Appendix F. For successful technology, reality must take precedence over public relations.

Richard Feynman
Richard Feynman via brainpickings.org bit.ly/1q1qWLt

June 6th 1986. Six months after the disaster, the Report to the Presidential Commission was released about The Space Shuttle Challenger.

Just over twenty eight years ago, I, like fellow children and citizens around the world, had watched the recorded images from January 28th 1986. We were horrified to see one of the greatest technological wonders of the world break up shortly after launch and crash into the sea minutes later. The lives of Challenger’s seven crew were lost, amongst them the first ‘ordinary citizen’ and member of the teacher in space project, mother of two, Christa McAuliffe.

As part of the follow up audit and report, Richard Feynman’s personal statement was included as Appendix F. Personal observations on reliability of the Shuttle. You can read his full statement. Below are just his conclusions and valuable lessons learned.

“If a reasonable launch schedule is to be maintained, engineering often cannot be done fast enough to keep up with the expectations of originally conservative certification criteria designed to guarantee a very safe vehicle. In these situations, subtly, and often with apparently logical arguments, the criteria are altered so that flights may still be certified in time.

They therefore fly in a relatively unsafe condition, with a chance of failure of the order of a percent (it is difficult to be more accurate).

Official management, on the other hand, claims to believe the probability of failure is a thousand times less. One reason for this may be an attempt to assure the government of NASA perfection and success in order to ensure the supply of funds. The other may be that they sincerely believed it to be true, demonstrating an almost incredible lack of communication between themselves and their working engineers.

In any event this has had very unfortunate consequences, the most serious of which is to encourage ordinary citizens to fly in such a dangerous machine, as if it had attained the safety of an ordinary airliner.

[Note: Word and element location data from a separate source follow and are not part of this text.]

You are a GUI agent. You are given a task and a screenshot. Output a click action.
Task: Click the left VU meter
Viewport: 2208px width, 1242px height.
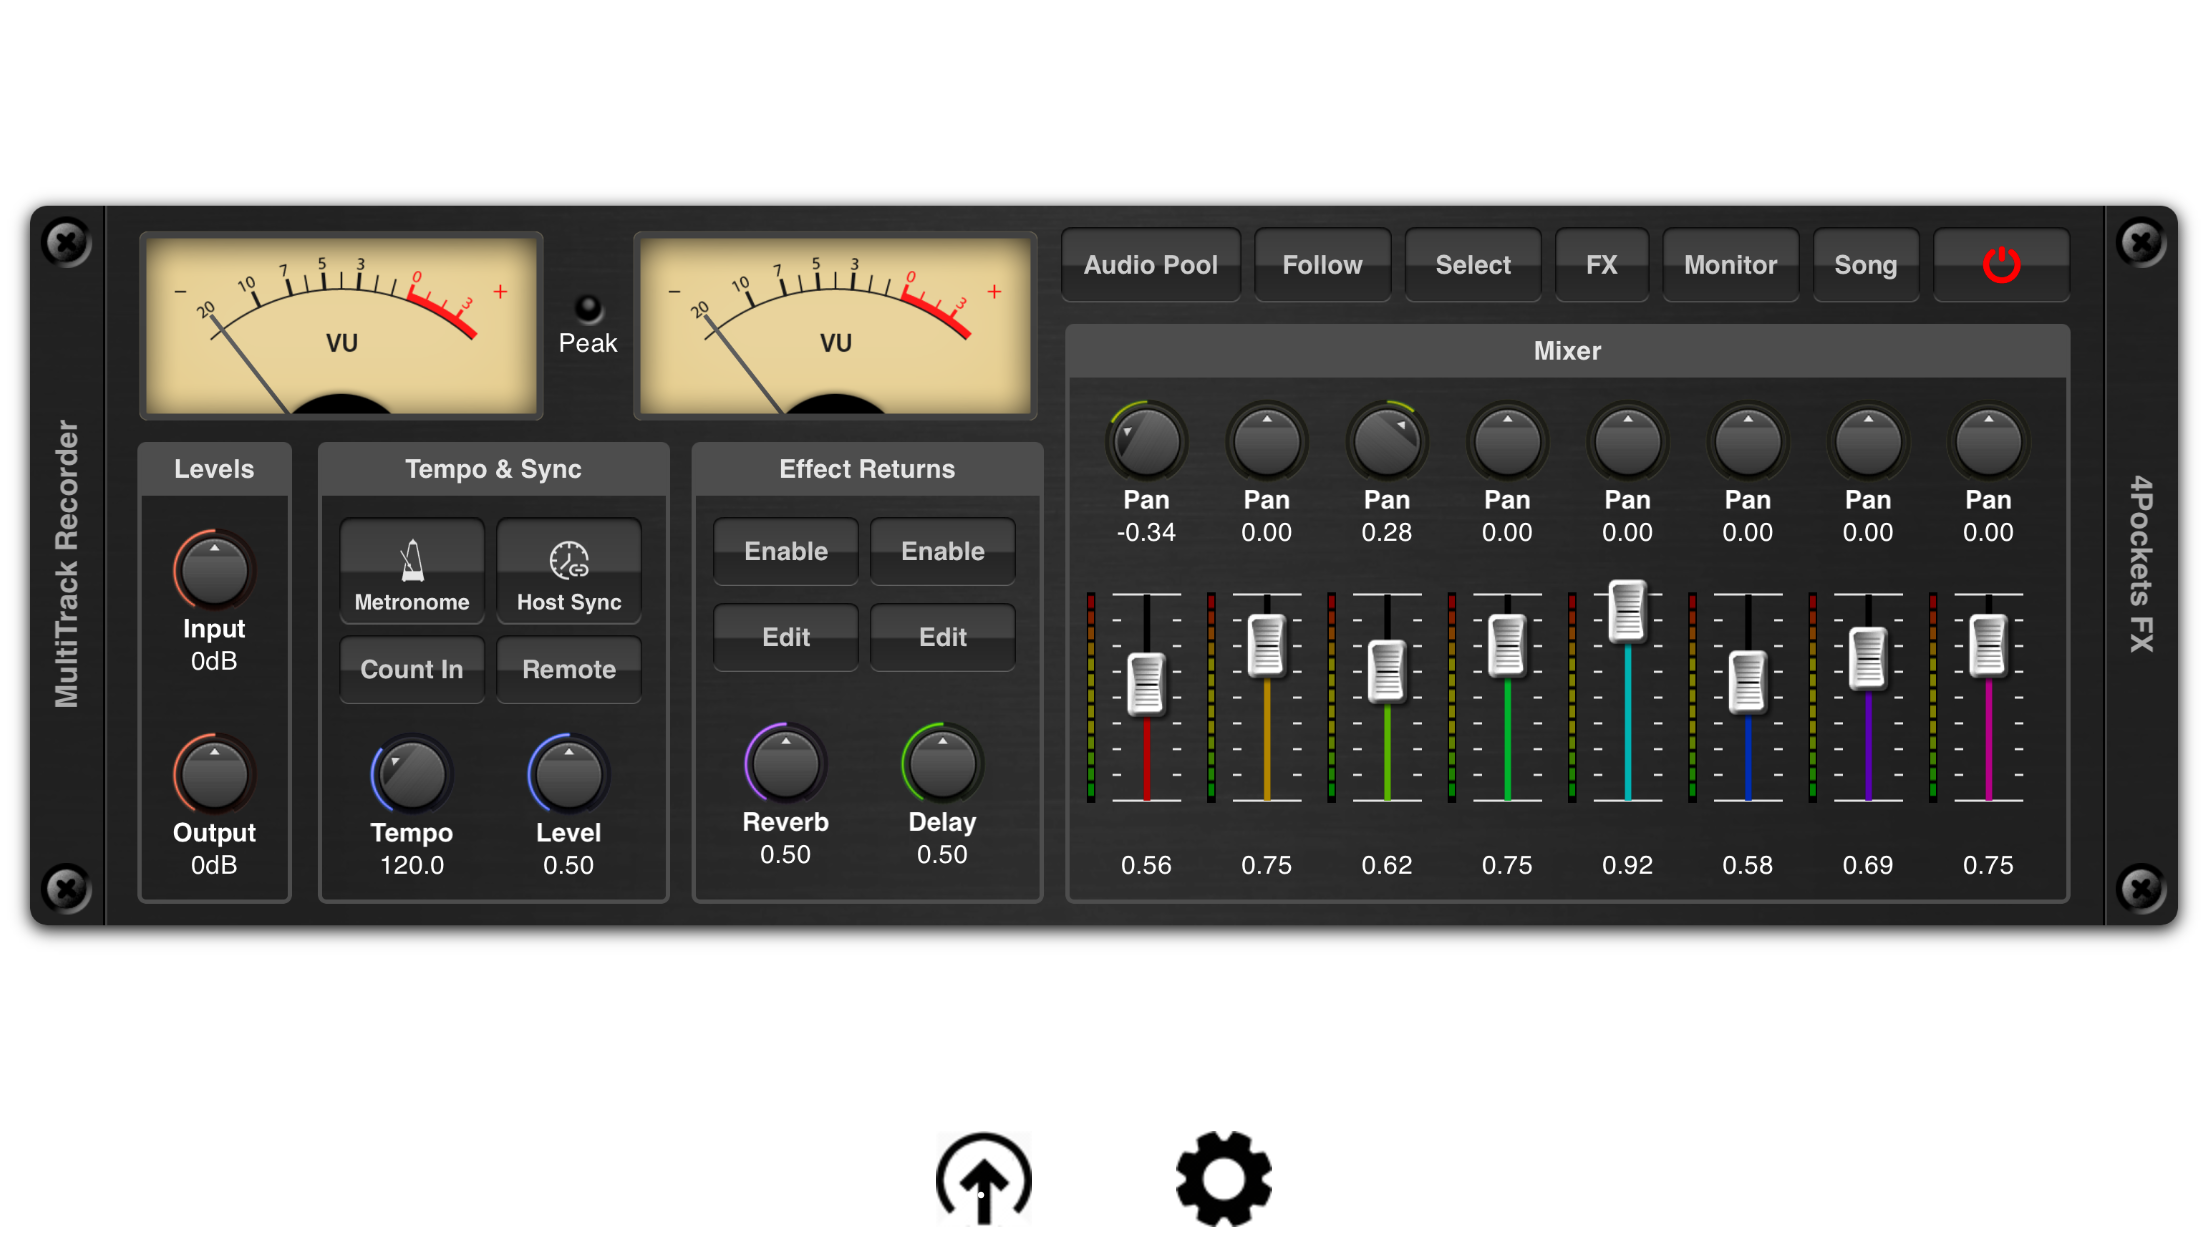click(341, 326)
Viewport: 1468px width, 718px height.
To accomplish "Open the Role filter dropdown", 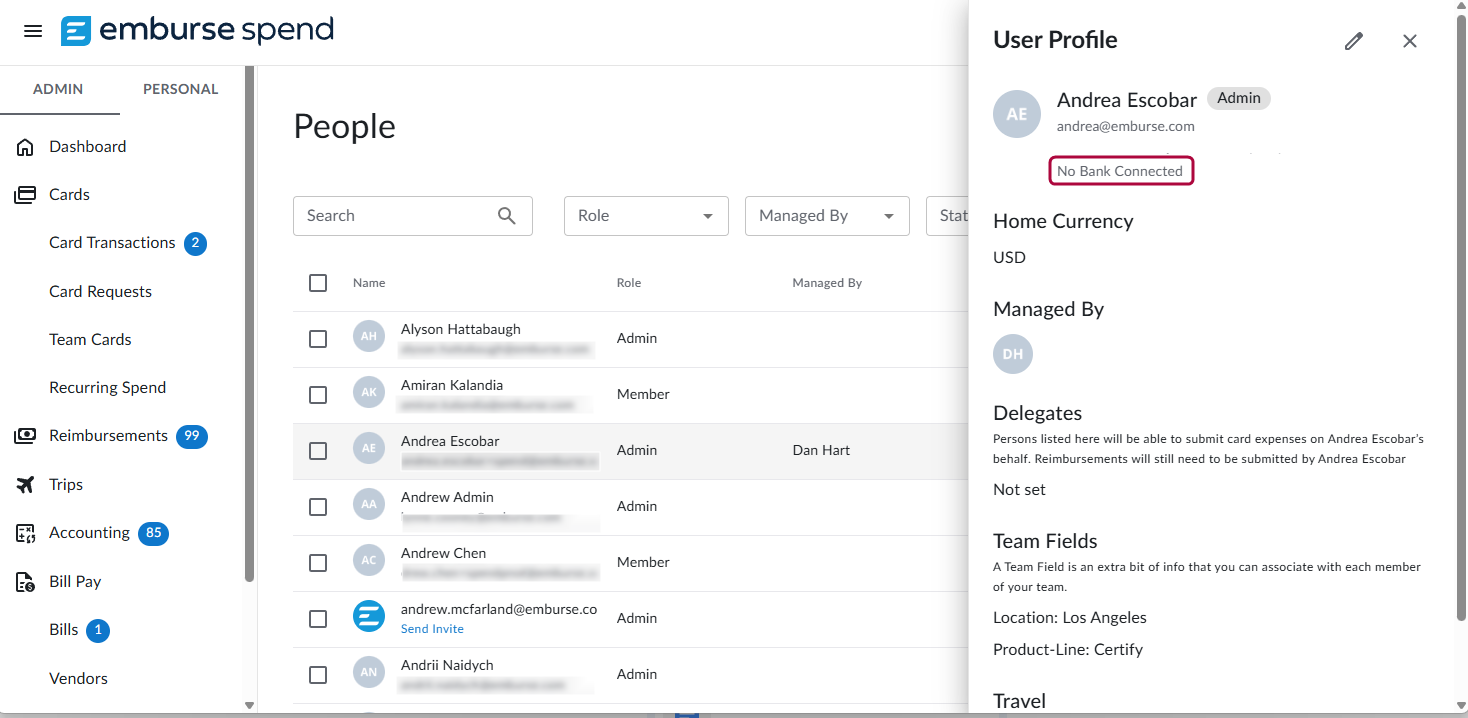I will 646,216.
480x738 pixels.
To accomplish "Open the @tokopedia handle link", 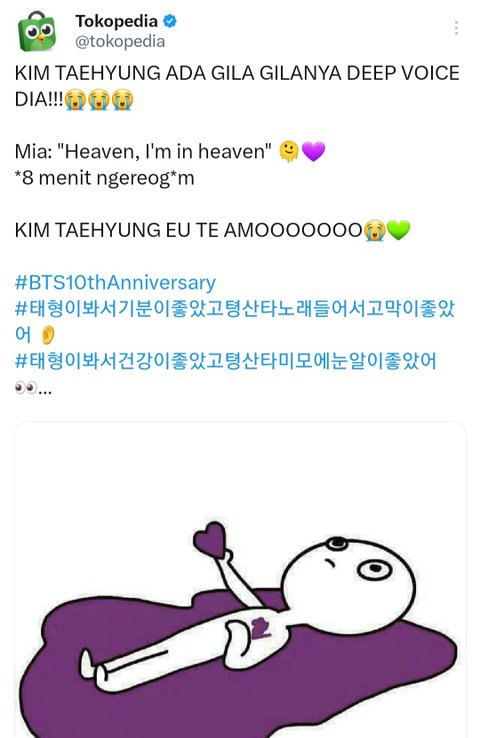I will click(120, 41).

The astronauts, like test pilots, should know their risks, and we honor them for their courage. Who can doubt that McAuliffe was equally a person of great courage, who was closer to an awareness of the true risk than NASA management would have us believe?

Let us make recommendations to ensure that NASA officials deal in a world of reality in understanding technological weaknesses and imperfections well enough to be actively trying to eliminate them. They must live in reality in comparing the costs and utility of the Shuttle to other methods of entering space. And they must be realistic in making contracts, in estimating costs, and the difficulty of the projects.

Only realistic flight schedules should be proposed, schedules that have a reasonable chance of being met.

If in this way the government would not support them, then so be it. NASA owes it to the citizens from whom it asks support to be frank, honest, and informative, so that these citizens can make the wisest decisions for the use of their limited resources. For a successful technology, reality must take precedence over public relations, for nature cannot be fooled.”

Richard Feynman, 1918 -1988

“The Challenger accident has frequently been used as a case study in the study of subjects such as engineering safety, the ethics of whistle-blowing, communications, group decision-making, and the dangers of groupthink. It is part of the required readings for engineers seeking a professional license in Canada and other countries.” [Wikipedia]

Feynman’s Appendix F: Personal Observations on Reliability of the Shuttle is well worth a read in full.

From a business management point of view, Lessons Learned are integral to all projects and there is no reason why they cannot apply across industries. But they are frequently forgotten or ignored, in a project’s desire to look only ahead and achieve future deliverables on time.

Lessons learned can make a hugely important contribution to positive change and shaping outcomes. Assessing what worked well and how it can be repeated, just as important as learning from what went wrong or what was missing.

Public relations efforts which ignore learning from the past, and which fail to acknowledge real issues and gloss over reality doom a project to failure through false expectation. Whether due to naivety, arrogance, or under leadership pressure, it can put a whole project in jeopardy and threaten its successful completion.  Both internal and external stakeholder management are put at unnecessary risk .

In the words of Richard Feynman, “For successful technology, reality must take precedence over public relations.”